I wanted to write something last week, in fact I actually began writing a piece the night the story broke, but then when I awoke the following day and read through the social networking feeds, a seed of doubt set in. Amongst the outpourings of RIPs and testimonies there was also (as we’ve unfortunately grown accustomed to) a voice of indifference and cynicism towards the situation, some justifiable and others just vile.
However they did make me think and delay writing… I’ve never worked with her and I’m not a vocalist. I had to question myself… Was I a huge fan?

In 1985 whilst watching Jonathan King’s Entertainment USA, he played a snippet from Whitney Houston’s “Saving All My Love”, explaining who she was and how big the tune was.
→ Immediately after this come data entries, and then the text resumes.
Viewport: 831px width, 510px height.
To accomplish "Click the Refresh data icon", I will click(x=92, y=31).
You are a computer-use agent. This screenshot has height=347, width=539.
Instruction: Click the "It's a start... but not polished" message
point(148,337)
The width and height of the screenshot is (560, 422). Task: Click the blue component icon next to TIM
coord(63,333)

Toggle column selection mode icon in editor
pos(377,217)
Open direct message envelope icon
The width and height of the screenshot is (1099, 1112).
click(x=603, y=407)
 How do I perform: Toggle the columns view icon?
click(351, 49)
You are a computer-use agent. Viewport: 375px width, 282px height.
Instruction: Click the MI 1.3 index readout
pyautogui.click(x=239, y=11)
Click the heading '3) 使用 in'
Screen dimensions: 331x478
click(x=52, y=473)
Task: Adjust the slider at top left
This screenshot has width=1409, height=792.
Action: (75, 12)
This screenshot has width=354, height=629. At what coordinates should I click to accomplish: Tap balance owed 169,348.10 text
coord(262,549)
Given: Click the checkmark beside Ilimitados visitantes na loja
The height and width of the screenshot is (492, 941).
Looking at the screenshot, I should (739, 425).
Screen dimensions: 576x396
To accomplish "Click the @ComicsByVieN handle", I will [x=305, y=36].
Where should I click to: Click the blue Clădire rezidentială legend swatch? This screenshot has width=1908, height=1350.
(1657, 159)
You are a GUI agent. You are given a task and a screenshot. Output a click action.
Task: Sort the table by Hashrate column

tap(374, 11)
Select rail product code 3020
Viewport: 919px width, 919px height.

I was transfixed for the few seconds it was on, and sat and watched the rest of the program hoping they would end the show playing out the video in it’s entirety. Luckily I was taping the program and they did.

I watched the video over and over again. The song was amazing, she was beautiful, and her voice had an effortless perfection to it. I was a fan. I had a crush.

The next day after school I was at the record shop getting the 12” on import and running home to blast it out on my Dad’s system. I wanted him to hear it. This was the first R&B ballad I’d ever bought. “Yes Dad, your son is buying big people tunes, come and have a listen and see how I’m an adult now” I thought to myself.

Not long after the tune finally hit the UK and Whitney started to appear in all the music magazines, before long she became the first Sista on a poster on my bedroom wall.

This is all occurring at a time when I’m starting to take an interest in music. There’s a developing love of jazz, an interest in keyboards, an interest in beats and drum machines, a curiosity of how it’s all put together and works etc, but no real desire to be an artist. I had no idea where all these interests could lead. In fact my head was looking in a slightly different (but still creative) direction.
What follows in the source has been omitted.